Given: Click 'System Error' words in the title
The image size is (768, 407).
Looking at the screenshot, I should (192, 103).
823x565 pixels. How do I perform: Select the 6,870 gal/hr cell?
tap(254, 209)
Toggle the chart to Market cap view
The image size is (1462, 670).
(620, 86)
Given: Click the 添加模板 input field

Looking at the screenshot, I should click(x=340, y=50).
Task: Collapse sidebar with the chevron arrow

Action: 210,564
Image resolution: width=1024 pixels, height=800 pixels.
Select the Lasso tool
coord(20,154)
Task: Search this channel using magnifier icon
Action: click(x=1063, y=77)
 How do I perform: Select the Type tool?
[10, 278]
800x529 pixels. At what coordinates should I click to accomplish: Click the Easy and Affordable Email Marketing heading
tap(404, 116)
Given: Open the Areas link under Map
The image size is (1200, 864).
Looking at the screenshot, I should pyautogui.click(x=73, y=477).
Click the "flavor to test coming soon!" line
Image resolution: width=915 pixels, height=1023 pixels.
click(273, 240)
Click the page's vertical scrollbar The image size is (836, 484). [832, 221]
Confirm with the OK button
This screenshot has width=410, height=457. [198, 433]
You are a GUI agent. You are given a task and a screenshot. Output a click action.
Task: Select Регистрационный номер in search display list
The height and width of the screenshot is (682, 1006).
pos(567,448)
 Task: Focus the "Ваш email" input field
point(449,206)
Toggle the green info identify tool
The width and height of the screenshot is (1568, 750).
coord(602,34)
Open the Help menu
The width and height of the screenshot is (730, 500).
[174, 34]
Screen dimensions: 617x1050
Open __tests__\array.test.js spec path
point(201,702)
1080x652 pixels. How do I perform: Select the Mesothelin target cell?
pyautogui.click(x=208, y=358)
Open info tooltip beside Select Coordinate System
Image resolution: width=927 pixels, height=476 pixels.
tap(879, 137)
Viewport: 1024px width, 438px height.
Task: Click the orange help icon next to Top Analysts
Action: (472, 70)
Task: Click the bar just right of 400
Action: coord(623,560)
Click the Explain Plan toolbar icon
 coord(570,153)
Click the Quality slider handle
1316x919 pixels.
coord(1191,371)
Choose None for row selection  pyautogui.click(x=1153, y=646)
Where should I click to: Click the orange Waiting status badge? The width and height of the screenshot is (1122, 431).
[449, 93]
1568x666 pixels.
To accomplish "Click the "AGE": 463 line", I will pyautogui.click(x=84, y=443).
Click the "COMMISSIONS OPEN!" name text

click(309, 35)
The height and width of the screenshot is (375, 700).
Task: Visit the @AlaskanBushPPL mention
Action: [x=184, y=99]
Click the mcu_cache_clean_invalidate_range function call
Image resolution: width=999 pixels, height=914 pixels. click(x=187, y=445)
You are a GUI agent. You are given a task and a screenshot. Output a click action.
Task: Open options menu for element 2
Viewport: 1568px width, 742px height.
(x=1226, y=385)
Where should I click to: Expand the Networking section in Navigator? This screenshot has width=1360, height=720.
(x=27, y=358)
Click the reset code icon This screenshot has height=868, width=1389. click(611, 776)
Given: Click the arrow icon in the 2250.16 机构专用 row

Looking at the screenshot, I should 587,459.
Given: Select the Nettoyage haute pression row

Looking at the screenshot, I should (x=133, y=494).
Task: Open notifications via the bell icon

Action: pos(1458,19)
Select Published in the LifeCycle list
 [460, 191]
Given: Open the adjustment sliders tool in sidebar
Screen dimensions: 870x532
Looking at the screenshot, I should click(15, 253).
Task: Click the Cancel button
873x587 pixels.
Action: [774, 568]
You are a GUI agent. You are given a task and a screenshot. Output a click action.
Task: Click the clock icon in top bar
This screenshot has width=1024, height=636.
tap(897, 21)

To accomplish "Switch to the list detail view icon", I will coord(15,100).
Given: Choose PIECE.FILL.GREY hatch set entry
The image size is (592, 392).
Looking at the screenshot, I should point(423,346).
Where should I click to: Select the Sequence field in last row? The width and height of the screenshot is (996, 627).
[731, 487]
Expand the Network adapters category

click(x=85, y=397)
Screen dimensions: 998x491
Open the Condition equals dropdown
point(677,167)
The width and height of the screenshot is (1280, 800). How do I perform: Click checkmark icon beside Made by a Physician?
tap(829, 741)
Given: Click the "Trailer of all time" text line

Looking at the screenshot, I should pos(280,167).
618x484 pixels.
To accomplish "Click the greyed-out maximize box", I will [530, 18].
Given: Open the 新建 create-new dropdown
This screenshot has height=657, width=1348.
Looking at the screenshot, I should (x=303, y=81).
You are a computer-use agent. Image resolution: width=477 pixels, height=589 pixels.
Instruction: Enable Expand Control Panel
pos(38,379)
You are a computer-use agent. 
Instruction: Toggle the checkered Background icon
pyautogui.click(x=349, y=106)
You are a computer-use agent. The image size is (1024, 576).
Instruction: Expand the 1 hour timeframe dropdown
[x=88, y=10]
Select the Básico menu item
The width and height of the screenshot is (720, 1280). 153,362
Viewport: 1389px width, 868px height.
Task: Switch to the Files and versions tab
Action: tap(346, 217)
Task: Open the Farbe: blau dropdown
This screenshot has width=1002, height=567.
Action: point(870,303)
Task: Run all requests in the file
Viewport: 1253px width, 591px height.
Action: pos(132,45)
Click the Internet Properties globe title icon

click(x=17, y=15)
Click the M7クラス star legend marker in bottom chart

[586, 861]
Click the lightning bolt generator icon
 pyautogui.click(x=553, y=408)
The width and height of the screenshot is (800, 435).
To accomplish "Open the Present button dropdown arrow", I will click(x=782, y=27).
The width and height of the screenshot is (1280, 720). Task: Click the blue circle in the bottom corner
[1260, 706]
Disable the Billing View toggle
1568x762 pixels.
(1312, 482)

————

— Written request —
Copy out the lines from the one containing "Select the Básico menu item" through the one containing "Action: point(870,303)", replacing "dropdown" with "list" and leaving everything else as it is.

— Response to this task —
Select the Básico menu item
The width and height of the screenshot is (720, 1280). 153,362
Viewport: 1389px width, 868px height.
Task: Switch to the Files and versions tab
Action: tap(346, 217)
Task: Open the Farbe: blau list
This screenshot has width=1002, height=567.
Action: point(870,303)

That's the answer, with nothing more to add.